作品の愉しみ方

10/May/2023 in Tokyo

私は幅広くアーティストの作品を楽しむタイプではなく、ごく限られたアーティストの作品を何度も反芻する。

それは私の興味関心がそもそも広くないからだが、ここにあるひとつの愉しみは、アーティストの変遷が見れることだ。

「変わるもの」と「変わらないもの」である。


私が「変わらないもの」の魅力に気がついたのは、『poetry』というファーストソロアルバムだった。

聞いていると、同じ歌手の10年以上前のアルバム『亡骸を・・・』が思い浮かんだ。

意外だった。

一方はメランコリックな静かな曲で占められた、上質なソロアルバム。

他方はインディーズ時代の、激しさと荒さのこもったバンドのアルバムである。

今も具体的にどこが似ているのかをはっきり示すことができない。

強いていうなら、底に流れているあるエレメント・・・暗さ、悲しさ、妖しさ、美しさ・・・そう、同じ美学が流れていた。

変わらないものと変わるもの。

あるいは、変わらないものと上手くなるもの。

これが「アーティストの変遷」といったものに興味を持つ最初のきっかけだった。


『亡骸を・・・』はいつ聞いても、彼のエッセンスが詰まっているとしか思えない。

全般的にいうと、メロディに対する声の当て方。

具体的にいうと、『Misery』の間奏部分、「思い出の異空間 新しい血が流れる 止まった血のつながり もう誰も汚せはしない」。

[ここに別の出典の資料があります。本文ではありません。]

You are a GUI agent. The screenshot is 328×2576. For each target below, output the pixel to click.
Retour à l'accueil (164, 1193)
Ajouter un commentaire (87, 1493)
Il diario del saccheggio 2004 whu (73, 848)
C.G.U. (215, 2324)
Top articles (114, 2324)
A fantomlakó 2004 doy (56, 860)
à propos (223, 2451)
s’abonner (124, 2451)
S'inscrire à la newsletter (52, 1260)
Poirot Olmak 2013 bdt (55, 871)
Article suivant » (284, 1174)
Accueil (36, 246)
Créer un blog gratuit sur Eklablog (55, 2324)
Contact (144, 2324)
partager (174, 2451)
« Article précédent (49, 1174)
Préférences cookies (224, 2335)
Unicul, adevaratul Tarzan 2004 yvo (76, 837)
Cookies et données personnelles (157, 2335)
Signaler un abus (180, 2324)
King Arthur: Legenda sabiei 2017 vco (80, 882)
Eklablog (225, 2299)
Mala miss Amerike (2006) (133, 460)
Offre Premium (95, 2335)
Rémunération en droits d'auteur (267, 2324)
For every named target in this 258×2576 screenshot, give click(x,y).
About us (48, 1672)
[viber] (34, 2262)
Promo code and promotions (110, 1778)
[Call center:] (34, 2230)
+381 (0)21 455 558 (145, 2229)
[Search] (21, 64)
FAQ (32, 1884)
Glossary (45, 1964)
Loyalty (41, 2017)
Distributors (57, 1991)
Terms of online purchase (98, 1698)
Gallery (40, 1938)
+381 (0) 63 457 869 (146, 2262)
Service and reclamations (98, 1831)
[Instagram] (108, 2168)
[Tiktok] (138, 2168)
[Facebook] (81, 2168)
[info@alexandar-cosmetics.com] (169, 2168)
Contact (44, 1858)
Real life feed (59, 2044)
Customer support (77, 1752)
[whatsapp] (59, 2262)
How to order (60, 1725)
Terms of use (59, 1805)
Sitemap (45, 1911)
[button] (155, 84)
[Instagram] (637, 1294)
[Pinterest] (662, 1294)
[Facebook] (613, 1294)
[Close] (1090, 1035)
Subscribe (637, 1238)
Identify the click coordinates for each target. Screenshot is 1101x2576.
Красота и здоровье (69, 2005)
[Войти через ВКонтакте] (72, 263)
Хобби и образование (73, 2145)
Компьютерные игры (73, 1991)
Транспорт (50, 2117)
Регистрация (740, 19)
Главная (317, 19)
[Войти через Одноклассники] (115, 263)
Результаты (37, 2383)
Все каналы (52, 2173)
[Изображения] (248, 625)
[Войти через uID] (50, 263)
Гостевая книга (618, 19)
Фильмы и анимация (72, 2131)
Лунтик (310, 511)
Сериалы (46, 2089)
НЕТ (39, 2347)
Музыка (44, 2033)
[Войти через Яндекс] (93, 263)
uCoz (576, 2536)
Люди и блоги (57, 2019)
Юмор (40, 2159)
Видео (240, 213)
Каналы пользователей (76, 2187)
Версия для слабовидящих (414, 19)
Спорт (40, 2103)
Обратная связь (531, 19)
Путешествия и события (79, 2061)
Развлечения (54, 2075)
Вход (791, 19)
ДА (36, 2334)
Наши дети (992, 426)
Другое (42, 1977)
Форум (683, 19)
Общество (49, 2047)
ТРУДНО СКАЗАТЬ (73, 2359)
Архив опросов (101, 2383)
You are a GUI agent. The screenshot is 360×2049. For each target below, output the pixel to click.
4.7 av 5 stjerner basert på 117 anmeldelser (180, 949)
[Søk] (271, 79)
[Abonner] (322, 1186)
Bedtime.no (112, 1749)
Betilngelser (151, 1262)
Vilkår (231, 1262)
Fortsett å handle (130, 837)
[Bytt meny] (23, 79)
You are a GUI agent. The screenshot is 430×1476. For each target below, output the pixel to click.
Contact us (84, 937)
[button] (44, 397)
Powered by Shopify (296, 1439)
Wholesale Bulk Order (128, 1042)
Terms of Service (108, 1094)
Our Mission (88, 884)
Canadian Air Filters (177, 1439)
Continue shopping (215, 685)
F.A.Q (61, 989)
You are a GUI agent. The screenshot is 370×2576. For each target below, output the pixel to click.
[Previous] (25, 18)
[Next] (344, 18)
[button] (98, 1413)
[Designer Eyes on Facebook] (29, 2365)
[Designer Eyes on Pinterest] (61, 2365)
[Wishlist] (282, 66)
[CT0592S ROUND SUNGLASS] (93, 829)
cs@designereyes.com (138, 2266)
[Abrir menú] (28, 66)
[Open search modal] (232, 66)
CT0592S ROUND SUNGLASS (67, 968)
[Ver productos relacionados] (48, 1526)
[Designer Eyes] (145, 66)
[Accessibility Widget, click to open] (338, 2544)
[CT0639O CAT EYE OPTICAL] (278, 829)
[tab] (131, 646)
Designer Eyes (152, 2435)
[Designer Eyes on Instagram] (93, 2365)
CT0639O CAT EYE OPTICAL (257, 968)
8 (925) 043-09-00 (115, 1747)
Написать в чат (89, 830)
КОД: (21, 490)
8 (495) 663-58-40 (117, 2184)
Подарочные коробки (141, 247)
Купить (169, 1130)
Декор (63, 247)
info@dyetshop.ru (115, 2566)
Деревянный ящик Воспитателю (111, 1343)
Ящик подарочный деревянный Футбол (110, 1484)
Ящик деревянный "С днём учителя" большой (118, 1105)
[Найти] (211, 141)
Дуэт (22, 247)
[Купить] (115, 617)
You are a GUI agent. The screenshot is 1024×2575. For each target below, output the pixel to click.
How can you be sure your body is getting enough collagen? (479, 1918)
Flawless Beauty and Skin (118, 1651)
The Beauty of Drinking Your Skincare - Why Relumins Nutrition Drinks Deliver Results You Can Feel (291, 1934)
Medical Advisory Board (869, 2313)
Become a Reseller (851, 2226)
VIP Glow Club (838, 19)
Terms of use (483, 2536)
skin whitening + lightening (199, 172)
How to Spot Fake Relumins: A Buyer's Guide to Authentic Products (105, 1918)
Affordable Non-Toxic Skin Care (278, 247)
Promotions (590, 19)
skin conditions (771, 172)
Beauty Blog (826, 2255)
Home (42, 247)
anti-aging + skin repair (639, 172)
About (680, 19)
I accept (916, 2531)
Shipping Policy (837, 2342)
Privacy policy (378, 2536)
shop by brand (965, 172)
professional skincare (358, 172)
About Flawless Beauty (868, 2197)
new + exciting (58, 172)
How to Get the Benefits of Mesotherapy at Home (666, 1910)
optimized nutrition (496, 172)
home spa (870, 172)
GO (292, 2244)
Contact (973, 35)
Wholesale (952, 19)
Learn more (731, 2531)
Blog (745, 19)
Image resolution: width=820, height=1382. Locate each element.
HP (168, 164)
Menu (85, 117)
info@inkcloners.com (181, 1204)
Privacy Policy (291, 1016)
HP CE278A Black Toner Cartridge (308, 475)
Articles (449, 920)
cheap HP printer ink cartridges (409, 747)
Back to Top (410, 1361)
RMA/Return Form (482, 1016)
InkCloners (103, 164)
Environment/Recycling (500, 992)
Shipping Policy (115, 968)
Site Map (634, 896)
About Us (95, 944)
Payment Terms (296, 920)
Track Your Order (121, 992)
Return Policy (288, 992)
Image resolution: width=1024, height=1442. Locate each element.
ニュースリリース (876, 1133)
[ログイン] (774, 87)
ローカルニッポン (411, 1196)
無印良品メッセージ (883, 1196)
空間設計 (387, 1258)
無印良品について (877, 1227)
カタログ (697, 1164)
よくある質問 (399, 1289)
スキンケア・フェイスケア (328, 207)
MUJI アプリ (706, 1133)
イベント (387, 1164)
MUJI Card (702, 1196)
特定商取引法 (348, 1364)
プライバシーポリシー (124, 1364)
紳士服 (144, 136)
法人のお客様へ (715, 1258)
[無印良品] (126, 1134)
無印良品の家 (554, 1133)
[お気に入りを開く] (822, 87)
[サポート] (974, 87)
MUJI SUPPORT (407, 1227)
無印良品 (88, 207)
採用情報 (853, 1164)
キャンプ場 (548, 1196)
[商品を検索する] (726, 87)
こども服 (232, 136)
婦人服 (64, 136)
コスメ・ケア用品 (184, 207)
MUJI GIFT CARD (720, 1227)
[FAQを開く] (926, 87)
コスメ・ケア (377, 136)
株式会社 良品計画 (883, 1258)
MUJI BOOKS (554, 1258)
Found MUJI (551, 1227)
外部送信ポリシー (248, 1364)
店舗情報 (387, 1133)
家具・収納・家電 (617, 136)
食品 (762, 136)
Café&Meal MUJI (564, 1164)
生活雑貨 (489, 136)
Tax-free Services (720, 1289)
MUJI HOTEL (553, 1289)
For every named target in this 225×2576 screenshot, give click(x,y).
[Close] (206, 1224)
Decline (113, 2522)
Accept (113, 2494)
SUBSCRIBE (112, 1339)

『讃美歌』の最後、「わたしだけが選ばれること、叶わぬ様に・・・」。

『If』の間奏、「I believe but can't see」の繰り返しと高まる声。


他には例えば三島由紀夫。

死去する40代で書かれた文章と20代に書かれた文章は、素人目には似ているように見えるだろう。

しかし何度も何度も読んでいると、40代の文章は余計な脂肪が落ち、すっきり引き締まっている。

これを読んだ後に20代のものを見ると、冗長な箇所や文章が過度に難渋なところが目につく。


バンドのファーストアルバムには特別なものがある。

世に出て名の知られたあとのアルバムにはない勢い、荒さ、そして若さが見えることが多い。

それは一回限りの生の輝き、一回限りの光を捉えてパッケージしたもので、もう二度と繰り返せないものである。